Knee pain. - Osgood-Schlatter disease

Osgood-Schlatter disease is a very common cause of knee pain in children and adolescent athletes, usually between the ages of 10 and 15 years.  It occurs due to a period of rapid growth, combined with a high level of sporting activity, which results in the growth centre of the tibial tuberosity (the bony lump just below the knee) becoming irritated or detached from the main bone of the tibia.  

Patients suffer pain at the tibial tuberosity and it may become swollen or inflamed and certainly more prominent than that on the other side.  The area is often tender and painful to touch or pressure and is generally worse during and after activity.  Pain will often be made worse by contracting the quadricep muscle at the front of the thigh against resistance.  

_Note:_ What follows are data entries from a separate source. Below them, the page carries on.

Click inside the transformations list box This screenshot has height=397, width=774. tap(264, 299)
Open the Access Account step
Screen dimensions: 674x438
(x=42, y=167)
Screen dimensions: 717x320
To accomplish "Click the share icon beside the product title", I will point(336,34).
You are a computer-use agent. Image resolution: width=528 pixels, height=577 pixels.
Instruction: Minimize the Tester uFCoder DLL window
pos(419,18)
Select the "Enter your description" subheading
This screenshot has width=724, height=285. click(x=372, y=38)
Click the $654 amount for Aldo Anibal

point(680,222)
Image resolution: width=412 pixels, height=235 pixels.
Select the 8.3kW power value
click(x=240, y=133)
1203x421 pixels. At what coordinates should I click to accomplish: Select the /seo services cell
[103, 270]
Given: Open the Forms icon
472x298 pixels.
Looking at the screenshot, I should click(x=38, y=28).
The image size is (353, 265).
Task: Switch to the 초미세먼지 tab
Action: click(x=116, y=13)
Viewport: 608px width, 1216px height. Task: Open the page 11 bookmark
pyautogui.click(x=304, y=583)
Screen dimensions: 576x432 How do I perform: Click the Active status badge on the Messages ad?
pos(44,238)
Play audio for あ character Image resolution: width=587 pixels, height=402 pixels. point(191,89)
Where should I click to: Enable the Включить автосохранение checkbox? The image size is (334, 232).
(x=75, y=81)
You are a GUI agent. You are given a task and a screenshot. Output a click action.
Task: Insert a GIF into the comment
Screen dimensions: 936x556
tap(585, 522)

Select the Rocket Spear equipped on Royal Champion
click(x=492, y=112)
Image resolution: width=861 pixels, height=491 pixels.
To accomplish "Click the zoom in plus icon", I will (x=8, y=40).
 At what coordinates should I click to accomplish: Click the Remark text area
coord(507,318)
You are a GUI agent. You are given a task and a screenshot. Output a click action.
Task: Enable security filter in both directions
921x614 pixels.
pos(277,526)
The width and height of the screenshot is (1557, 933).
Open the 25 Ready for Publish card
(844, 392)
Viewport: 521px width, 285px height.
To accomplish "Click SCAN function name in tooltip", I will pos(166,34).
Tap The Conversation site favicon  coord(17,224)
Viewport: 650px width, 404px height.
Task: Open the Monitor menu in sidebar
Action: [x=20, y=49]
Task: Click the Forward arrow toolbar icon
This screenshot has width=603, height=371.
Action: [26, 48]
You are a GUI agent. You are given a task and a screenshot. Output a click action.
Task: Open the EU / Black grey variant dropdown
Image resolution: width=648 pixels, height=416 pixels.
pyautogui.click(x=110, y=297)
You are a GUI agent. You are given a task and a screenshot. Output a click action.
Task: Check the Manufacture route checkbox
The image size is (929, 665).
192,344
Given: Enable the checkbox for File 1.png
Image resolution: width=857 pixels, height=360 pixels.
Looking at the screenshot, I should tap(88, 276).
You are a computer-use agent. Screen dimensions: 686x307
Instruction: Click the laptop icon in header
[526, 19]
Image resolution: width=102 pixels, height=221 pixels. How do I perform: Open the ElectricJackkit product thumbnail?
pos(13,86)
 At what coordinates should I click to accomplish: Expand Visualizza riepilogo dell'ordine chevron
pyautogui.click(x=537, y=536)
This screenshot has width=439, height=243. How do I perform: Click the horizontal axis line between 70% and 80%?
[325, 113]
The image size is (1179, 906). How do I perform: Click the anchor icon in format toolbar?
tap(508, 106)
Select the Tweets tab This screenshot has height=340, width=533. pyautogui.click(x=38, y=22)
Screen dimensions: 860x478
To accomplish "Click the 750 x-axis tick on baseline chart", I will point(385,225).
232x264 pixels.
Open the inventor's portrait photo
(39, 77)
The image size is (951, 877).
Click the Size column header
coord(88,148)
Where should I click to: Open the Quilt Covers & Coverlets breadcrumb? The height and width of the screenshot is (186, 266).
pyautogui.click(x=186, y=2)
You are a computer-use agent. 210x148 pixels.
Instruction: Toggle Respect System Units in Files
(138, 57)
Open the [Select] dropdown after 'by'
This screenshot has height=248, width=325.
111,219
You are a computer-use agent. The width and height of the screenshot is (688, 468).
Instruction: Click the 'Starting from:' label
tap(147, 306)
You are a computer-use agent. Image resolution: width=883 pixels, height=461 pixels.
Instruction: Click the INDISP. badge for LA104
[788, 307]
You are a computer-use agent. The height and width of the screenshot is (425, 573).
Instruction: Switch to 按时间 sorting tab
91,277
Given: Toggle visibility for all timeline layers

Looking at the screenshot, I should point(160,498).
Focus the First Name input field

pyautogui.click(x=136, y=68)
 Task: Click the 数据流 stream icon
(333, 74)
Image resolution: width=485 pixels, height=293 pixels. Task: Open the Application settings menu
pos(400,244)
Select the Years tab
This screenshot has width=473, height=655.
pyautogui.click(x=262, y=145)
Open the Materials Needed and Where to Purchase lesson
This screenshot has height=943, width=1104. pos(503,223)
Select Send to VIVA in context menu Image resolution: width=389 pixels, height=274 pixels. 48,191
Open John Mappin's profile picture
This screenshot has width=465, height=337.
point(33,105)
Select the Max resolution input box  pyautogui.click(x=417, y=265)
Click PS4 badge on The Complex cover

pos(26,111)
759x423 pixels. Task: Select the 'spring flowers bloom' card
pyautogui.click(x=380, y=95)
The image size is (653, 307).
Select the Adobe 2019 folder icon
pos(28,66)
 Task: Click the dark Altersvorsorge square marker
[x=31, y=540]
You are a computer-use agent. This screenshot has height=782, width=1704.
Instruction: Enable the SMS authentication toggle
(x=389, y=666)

The problem is nearly always caused by keen young athletes and generally the types of activities that involve load bearing activity.  Periods of increased training or changes in footwear can precipitate the problem.  

Self help measures for patients include rest so that the inflammation in the area can settle down and when returning to activity only do as much exercise as you can without causing pain.  It may be helpful to progress from non load weight bearing activity, such as swimming, to a graded increase in load bearing activity.  Ice for regular periods of up to 15 minutes, particularly after activity can be helpful as well as stretching the quadriceps muscles if it is comfortable to do so and the use of a knee support.

  From a clinical point of view it is important for us to make sure that the problem is indeed an Osgood-Schlatter disease and that there is not anything else causing the pain.  Soft tissue release techniques and therapeutic ultrasound for the quadriceps and the patellar tendon can be useful as well as a review of running, posture and gait.  Mark Endacott, physiotherapist here at Andrew Gilmour and Associates can undertake a clinical review and offer treatment and advice.

An appropriate exercise programme that will allow patients to do as much exercise as possible and return to training at the earliest stage feasible is important.  

In extreme cases further imaging such as X-ray or MRI scan an be helpful to see exactly how much damage has occurred.  

In the most severe of cases a plaster cast or surgical review from a lower limb surgeon may be necessary, but this is unusual.